> [KUTIPAN SUMBER]
BAB
I
PENDAHULUAN
Suatu kenyataan
hidup bahwa manusia itu tidak sendiri, manusia hidup berdampingan, bahkan
berkelompok-kelompok dan sering mengadakan hubungan antar sesamanya. Hubungan
itu terjadi berkenaan dengan kebutuhan hidupnya yang tidak mungkin selalu dapat
dipenuhi sendiri. Kebutuhan hidup manusia bermacam-macam. Pemenuhan kebutuhan
hidup tergantung dari hasil yang diperoleh melalui daya upaya yang dilakukan.
Setiap waktu manusia ingin memenuhi kebutuhannya dengan baik. Kalau dalam saat
yang bersamaan dua manusia ingin memenuhi kebutuhan yang sama dengan hanya satu
objek kebutuhan, sedangkan keduanya tidak mau mengalah, bentrokan dapat
terjadi. Suatu bentrokan akan terjadi juga dalam suatau hubungan, antara
manusia satu dan manusia lain ada yang tidak memenuhi kewajiban.
Hal-hal semacam
itu sebenarnya merupakan akibat dari tingkah laku manusia yang ingin bebas.
Suatu kebebasan dalam bertingkah laku tidak selamanya akan menghasilkan sesuatu
yang baik, apalagi kalau kebebasan tingkah laku seseorang tidak dapat diterima
oleh kelompok sosialnya. Oleh karena itu, untuk menciptakan ketentraman dalam
suatu kelompok sosial, baik dalam situasi kebersamaan maupun dalam situasi
sosial diperlukan ketentuan-ketentuan. Ketentuan itu untuk membatasi kebebasan
tingkah laku itu. Ketentuan-ketentuan yang diperlukan adalah ketentuan yang
timbul dari dalam pergaulan hidup atas dasar kesadaran dan biasanya dinamakan
hukum.

> [TUGAS YANG DIBERIKAN] Sebutkan nama yang menurut kutipan sumber di atas biasanya diberikan kepada ketentuan yang timbul dari dalam pergaulan hidup atas dasar kesadaran.

> [DATA YANG DISEDIAKAN]
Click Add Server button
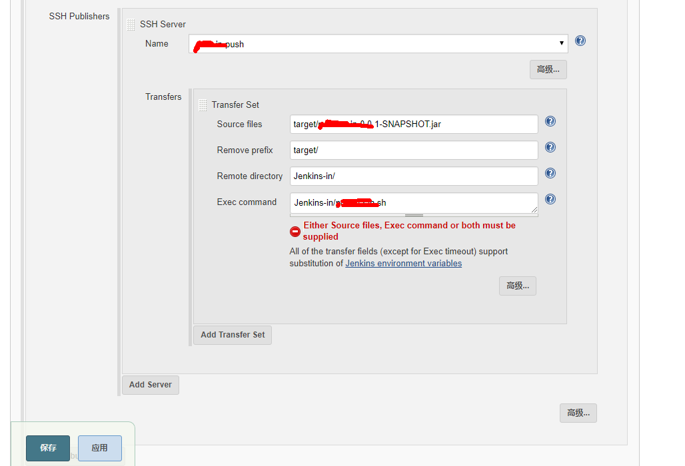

> [HASIL LATIHAN] Ketentuan tersebut biasanya dinamakan hukum.